Maurice has moments, and this always sends me through the roof, when he will cut into something I’ve cooked or take a bite of something and get this look on his face that he doesn’t like it. He says something is too “wet”, such as canned peas which can’t have any liquid left in them, just some butter. Veal has to be totally cooked through with no pink but steak can be pink. Chicken can’t have any pink at all, pork must be cooked almost to the point of being dry. I always get mad when he does this after I have cooked a meal. I think he is criticizing my cooking as I feel very inadequate about my skill here in France. It just has to be the way he likes it. Sometimes he has to get up and re-cook it himself when I am feeling insulted and saying something like, “ I will never cook you another steak again!”

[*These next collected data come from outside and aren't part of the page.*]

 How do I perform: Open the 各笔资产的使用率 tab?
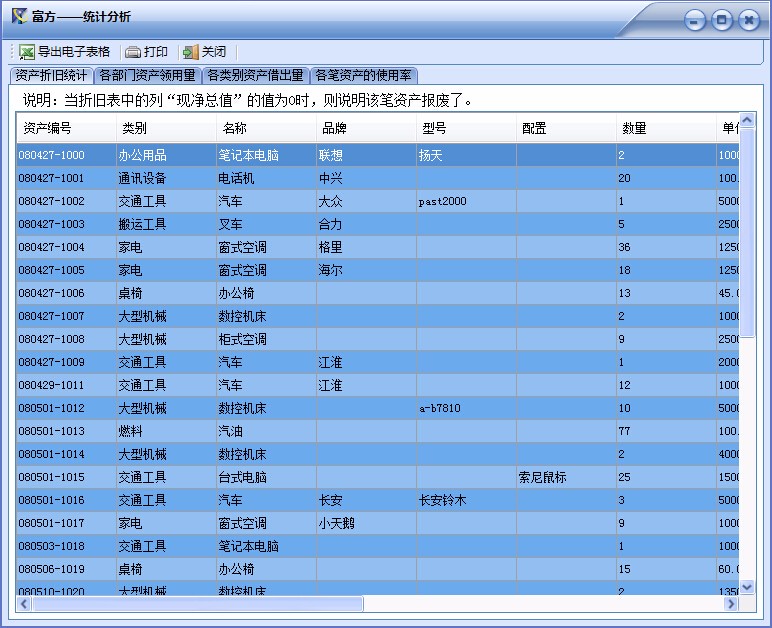pyautogui.click(x=364, y=75)
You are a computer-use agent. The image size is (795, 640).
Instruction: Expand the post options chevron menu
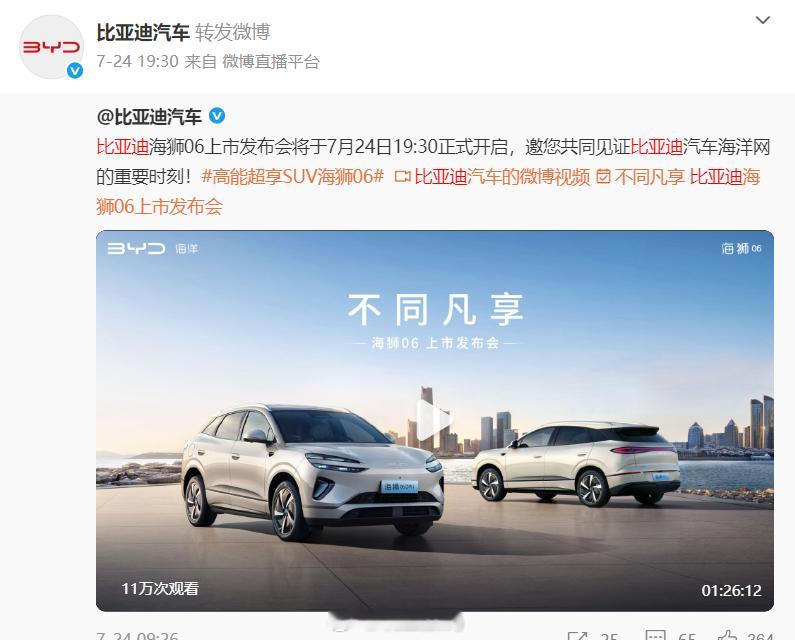763,20
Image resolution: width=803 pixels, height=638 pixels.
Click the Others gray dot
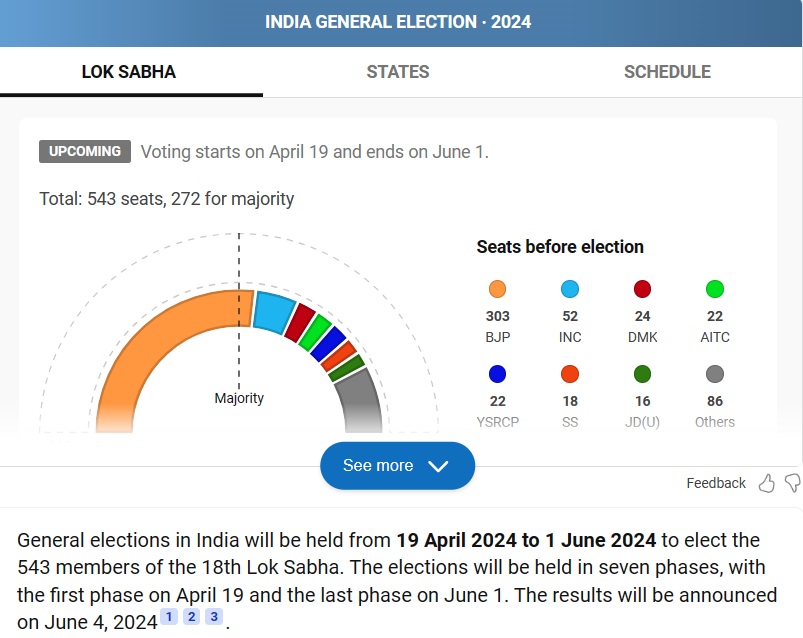[x=715, y=375]
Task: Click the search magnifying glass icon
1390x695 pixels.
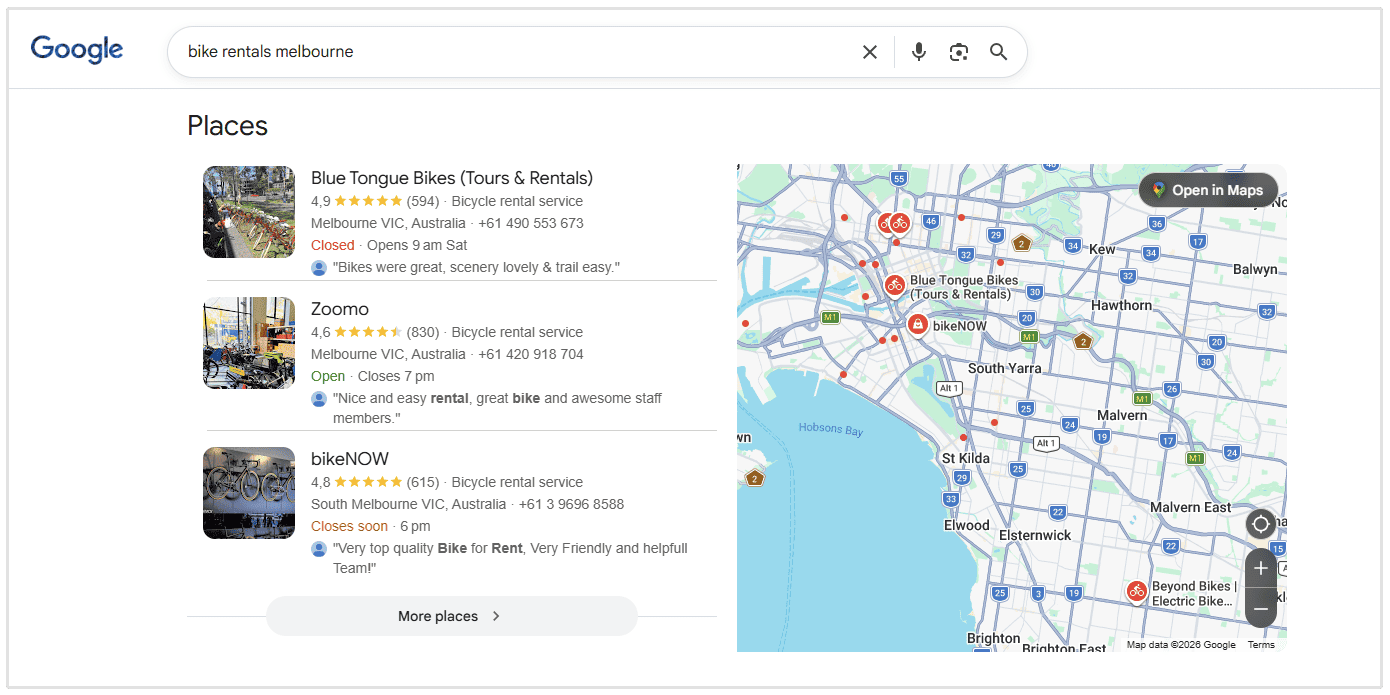Action: click(998, 51)
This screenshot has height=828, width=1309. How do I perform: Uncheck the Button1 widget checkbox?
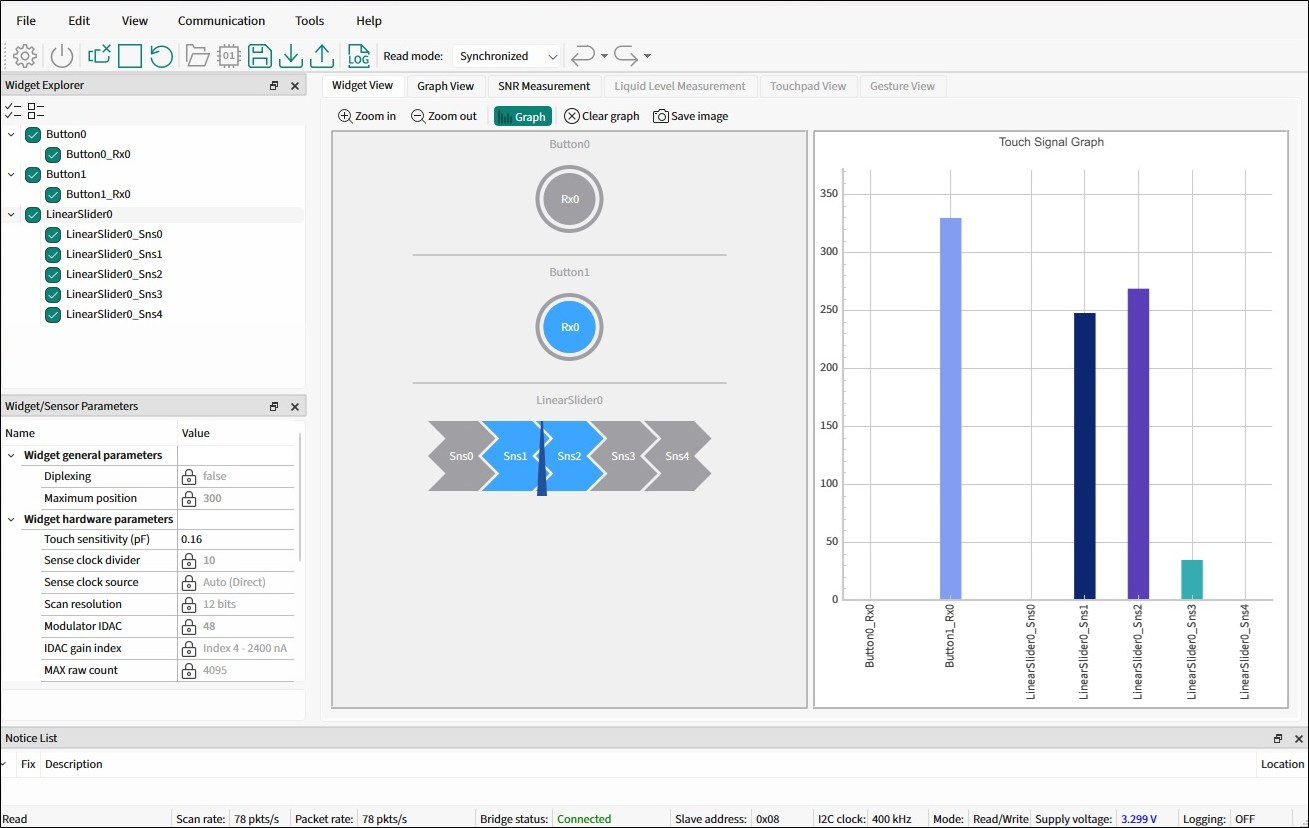pyautogui.click(x=33, y=175)
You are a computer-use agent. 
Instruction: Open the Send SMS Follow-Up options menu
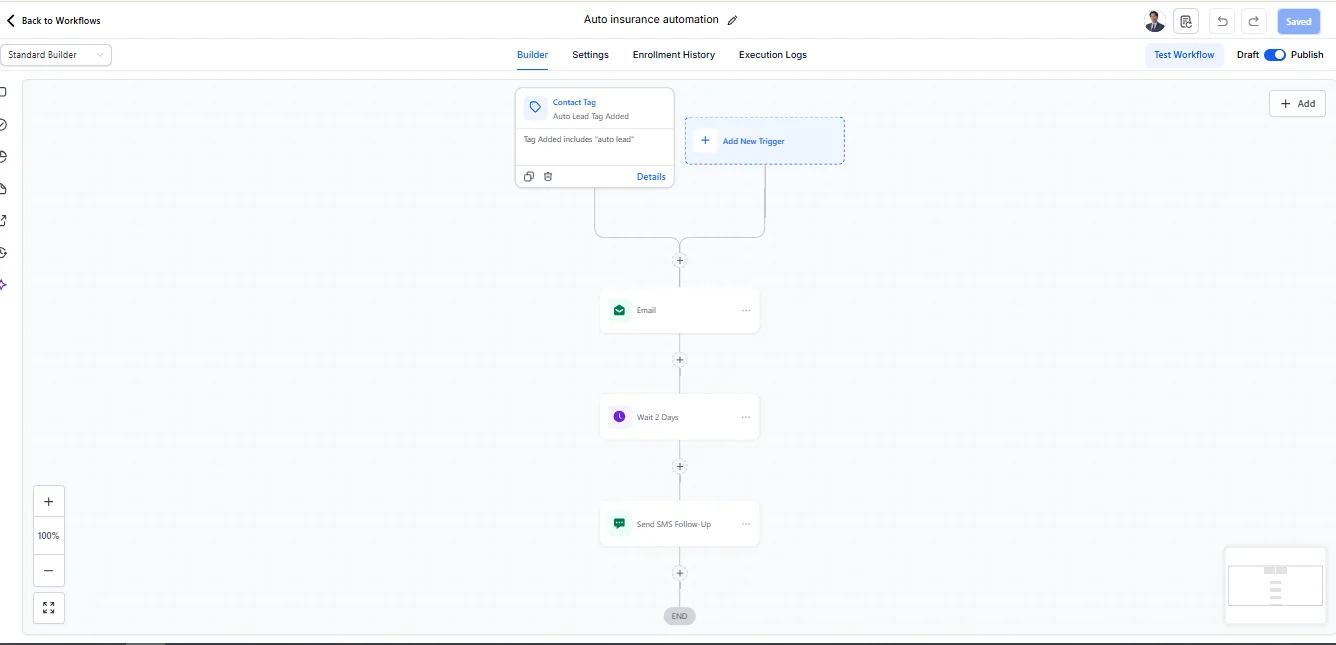(746, 523)
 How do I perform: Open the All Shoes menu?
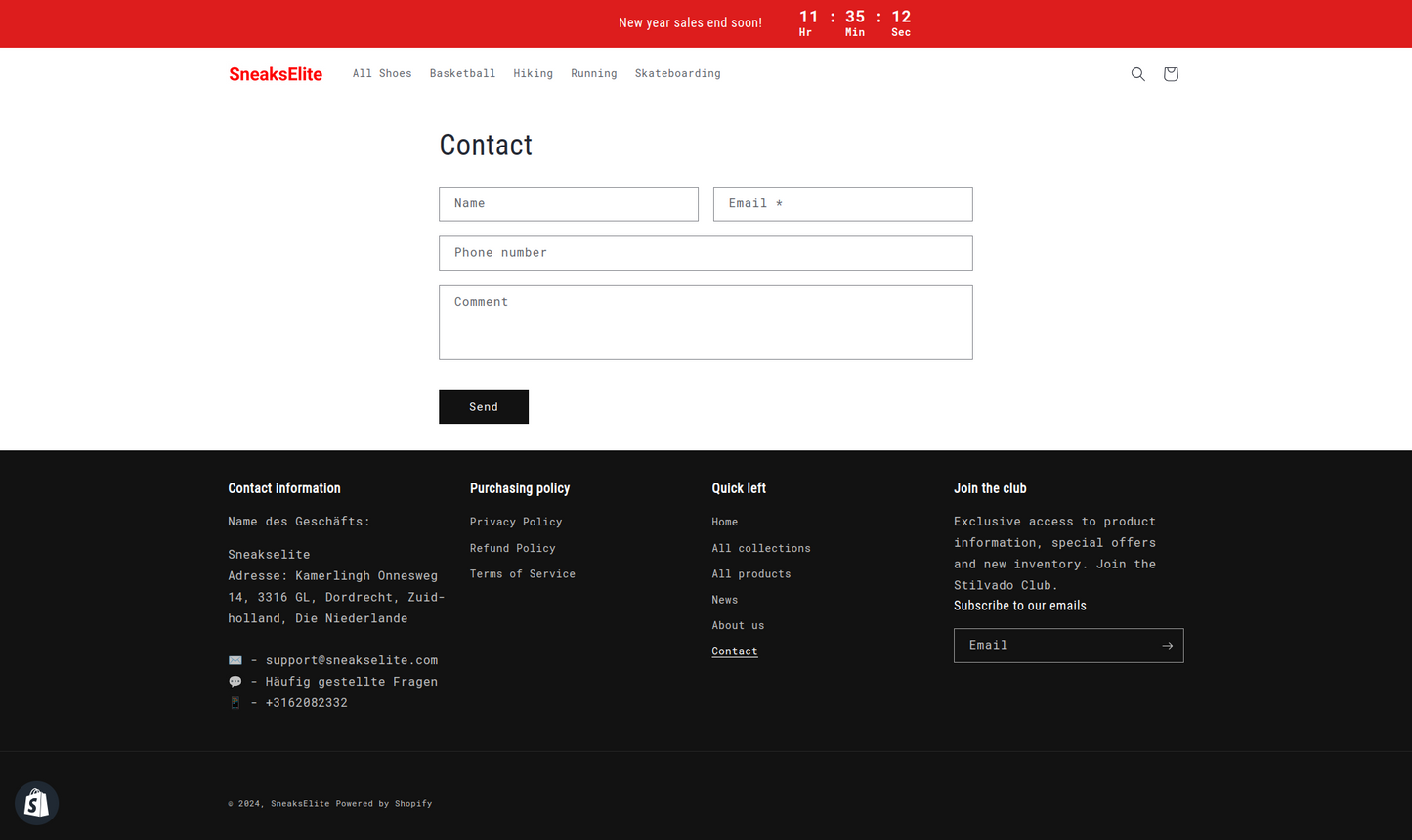click(382, 73)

I’ve come to find that many French serve the same things at dinners to which we are invited . They always start with champagne, which is no hardship for me as I love the stuff. Sometimes, in Provence, you are offered Pastis, a southern drink, but usually always champagne. In the summer the starter for a meal is almost always smoked salmon. The French seem rigid to me about how the meal is served and the salad and cheese are served in certain order. Maurice never mixes a salad with a meal-it has to follow whatever we are eating. I got a strange reaction from Maurice when I wanted to serve guests something out of the ordinary. I could see a real discomfort there. I am so insecure now that I always leave the menu up to Maurice but I am starting to think, “What the heck, I’ll serve what I want to”, as I have been in France for a longer time. It’s not going to kill them if the darn salad comes first or we have margaritas instead of champagne.
Becoming educated in French food is something I’m really enjoying - an unexpected dimension to all that is France.